The Midway State – Paris or India album review

(Please note: there is a good review of this album on this site as well, you may want to click on that one instead.)

If you are addicted to Oxycodone, this music has the dissociative aspect that will definitely improve your high.  If your life consists of trips to strip malls and plasma screen televisions, and you high five your friends when a new Panda Restaurant is opened up because it will add exoticism to your life, this music is for you.
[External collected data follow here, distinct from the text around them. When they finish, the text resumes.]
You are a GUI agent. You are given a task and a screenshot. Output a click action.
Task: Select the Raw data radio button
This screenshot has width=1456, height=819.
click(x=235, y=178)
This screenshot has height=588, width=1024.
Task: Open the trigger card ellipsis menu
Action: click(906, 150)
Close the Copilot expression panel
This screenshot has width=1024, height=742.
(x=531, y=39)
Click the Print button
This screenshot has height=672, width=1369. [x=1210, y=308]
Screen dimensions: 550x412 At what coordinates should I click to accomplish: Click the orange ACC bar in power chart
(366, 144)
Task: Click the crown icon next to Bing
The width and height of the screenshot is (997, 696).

 If I were to choose music for a 90s romantic comedy, specifically for the ending credits, I’d definitely opt for any of the trac ks off  The Midway State’s sophomore album, Paris or India.  I can totally see Meg Ryan walking into the sunset to “Atlantic,” for instance.  It’s no wonder the band covered Spandau Ballet’s “True,” a song famous for its role in the John Hughes film, Sixteen Candles.  Their version, by the way, will be featured in the film Textuality. 

They are youthful and perhaps I’m jealous of their hairdos.  If this is the case, I’ve sublimated that aggression and am totally unaware of it.  Lead singer Nathan Ferraro’s breathy urgency rings false to me.  The lyrics are unimpressive, an incidental afterthought to fill out the catchy hooks of the synth.  I especially like the first seven seconds of the track “All Anew,” but the song is much longer than seven seconds.
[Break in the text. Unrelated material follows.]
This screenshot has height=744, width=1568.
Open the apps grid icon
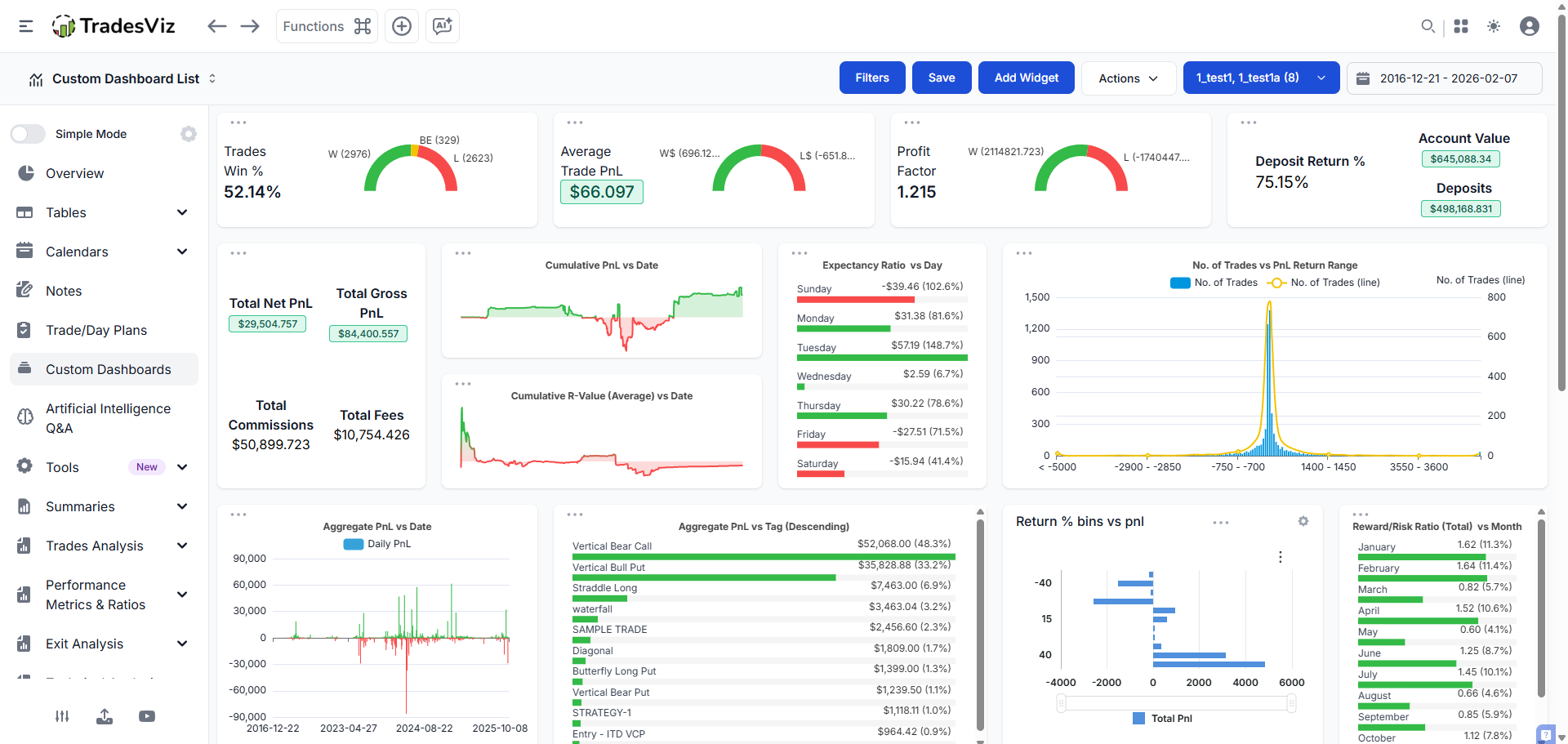coord(1461,26)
There is a woeful quality of privilege and ease permeating the songs.  I believe the band’s cultural inheritance must be relegated to potato salad and commercial pop music, which I cannot stomach.  Although I do like my tater salad. 
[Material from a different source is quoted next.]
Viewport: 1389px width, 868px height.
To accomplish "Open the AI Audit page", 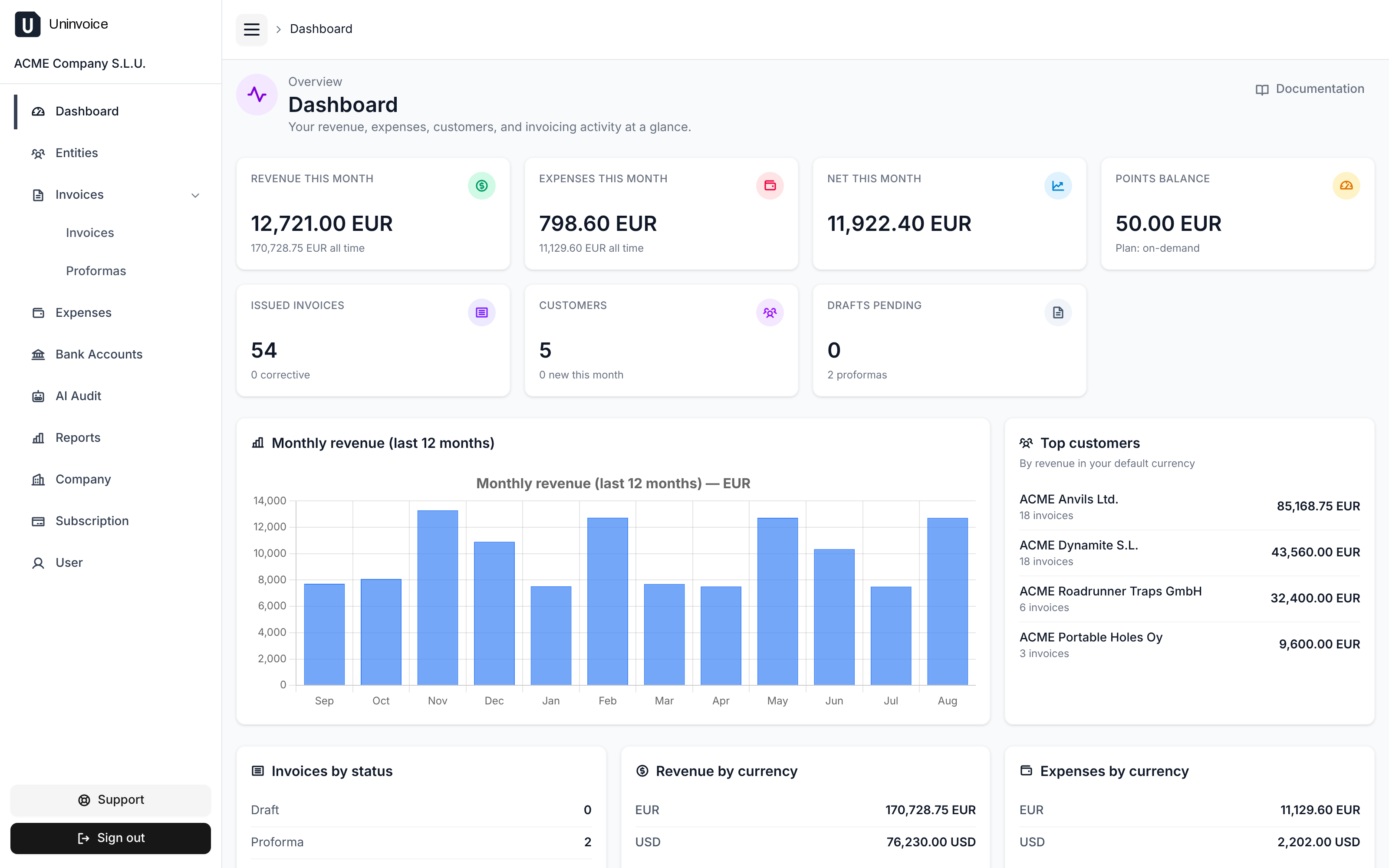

Excellently mixed down by Randy Staub, the same engineer who did Avril Lavigne and Metallica, the album is flawless in its sterility.  Producer Gavin Brown has hit all the right notes for commercial success. 

Many of the songs, especially “Atlantic,” reminded me of  Christopher Cross’s “Sailing,” which is one of my favorite songs, especially when I need to calm down at the dentist.   I’ve heard all of these songs in other forms a hundred times already.  The aesthetic modus, a reductive smear, is like a mutating virus that has decimated the music industry.